Joke

Joke jokes

Act

I make suicidal jokes because I am a suicidal joke. And now for my closing act at the end of the rope.

Orphan

What do you call an orphan family photo?

A selfie.

But wait, what family? He never had one.

Tool

Some guy called me a tool. So I got hammered and nailed his girlfriend. Guess he was right.

Airport

I guess making 9/11 jokes at the airport is better than shouting "He's got a gun!" at the airport.

Baby

What is red and cries and spins around and around?

- A baby in a microwave.

Mum

My mum told me to stop telling the suicidal jokes.

I replied with: "Don't worry, suicide would be the last thing I'd do."

Difference

What’s the difference between black matter and Black Lives Matter?

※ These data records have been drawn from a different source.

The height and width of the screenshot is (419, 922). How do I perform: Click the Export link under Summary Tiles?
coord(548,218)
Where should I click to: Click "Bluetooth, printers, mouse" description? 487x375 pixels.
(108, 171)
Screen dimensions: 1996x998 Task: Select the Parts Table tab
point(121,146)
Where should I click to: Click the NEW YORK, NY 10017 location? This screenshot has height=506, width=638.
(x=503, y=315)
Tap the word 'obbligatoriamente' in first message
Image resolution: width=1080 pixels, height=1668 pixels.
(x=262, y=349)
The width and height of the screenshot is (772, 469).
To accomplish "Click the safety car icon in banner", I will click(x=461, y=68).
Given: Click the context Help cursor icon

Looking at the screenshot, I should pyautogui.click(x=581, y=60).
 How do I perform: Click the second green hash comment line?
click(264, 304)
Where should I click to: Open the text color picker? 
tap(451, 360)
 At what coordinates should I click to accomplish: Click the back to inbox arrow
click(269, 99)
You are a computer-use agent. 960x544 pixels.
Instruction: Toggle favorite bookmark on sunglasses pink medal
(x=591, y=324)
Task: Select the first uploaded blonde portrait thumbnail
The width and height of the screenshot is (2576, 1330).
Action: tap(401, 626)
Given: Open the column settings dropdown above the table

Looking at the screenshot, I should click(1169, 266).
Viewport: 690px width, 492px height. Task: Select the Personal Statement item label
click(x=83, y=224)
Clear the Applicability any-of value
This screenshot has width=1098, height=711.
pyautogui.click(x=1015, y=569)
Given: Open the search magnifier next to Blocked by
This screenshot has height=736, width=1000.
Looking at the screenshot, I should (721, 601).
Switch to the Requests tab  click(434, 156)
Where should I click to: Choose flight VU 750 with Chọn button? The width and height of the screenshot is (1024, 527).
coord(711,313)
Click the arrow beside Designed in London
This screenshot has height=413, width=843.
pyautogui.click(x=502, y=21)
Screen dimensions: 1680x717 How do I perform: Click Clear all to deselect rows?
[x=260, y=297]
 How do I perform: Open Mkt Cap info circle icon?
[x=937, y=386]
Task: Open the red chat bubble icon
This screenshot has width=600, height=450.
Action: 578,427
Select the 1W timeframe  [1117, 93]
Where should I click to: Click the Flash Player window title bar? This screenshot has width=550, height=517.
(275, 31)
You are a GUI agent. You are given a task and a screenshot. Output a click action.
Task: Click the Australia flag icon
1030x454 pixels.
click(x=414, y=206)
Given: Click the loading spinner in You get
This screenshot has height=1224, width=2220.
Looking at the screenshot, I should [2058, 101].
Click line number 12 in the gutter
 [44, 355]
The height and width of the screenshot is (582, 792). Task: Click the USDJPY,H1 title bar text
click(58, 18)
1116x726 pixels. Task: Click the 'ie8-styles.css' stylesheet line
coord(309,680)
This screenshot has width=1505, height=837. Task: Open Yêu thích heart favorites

Black matter leaves an impact.

Emo kid

That moment when the emo kid hangs himself in a bathroom stall, and the autistic kid thinks it's a pinata.

Priest

A police officer pulls over two Catholic priests. He says he's looking for two child molesters.

The Catholic priests look at each other: "We'll do it!"

Priest

What's the difference between Woody from Toy Story and a Catholic priest?

One goes limp when a child walks in the room.

Woman

Why did the woman throw her bills out the window? She wanted to send them via airmail.

Bag

How is a push-up bra like a bag of chips?

As soon as you open it, you realize it’s half empty.

No one

I told a joke and someone said, "no one asked." Then I said, "no one would care to even ask."

Plane

If you give someone a plane ticket, they will fly for a day, but if you push them out of a plane, they'll fly for the rest of their life.

Orphan

Guys, we need to stop making jokes about orphans. Their parents might get upset. Oh, wait... never mind.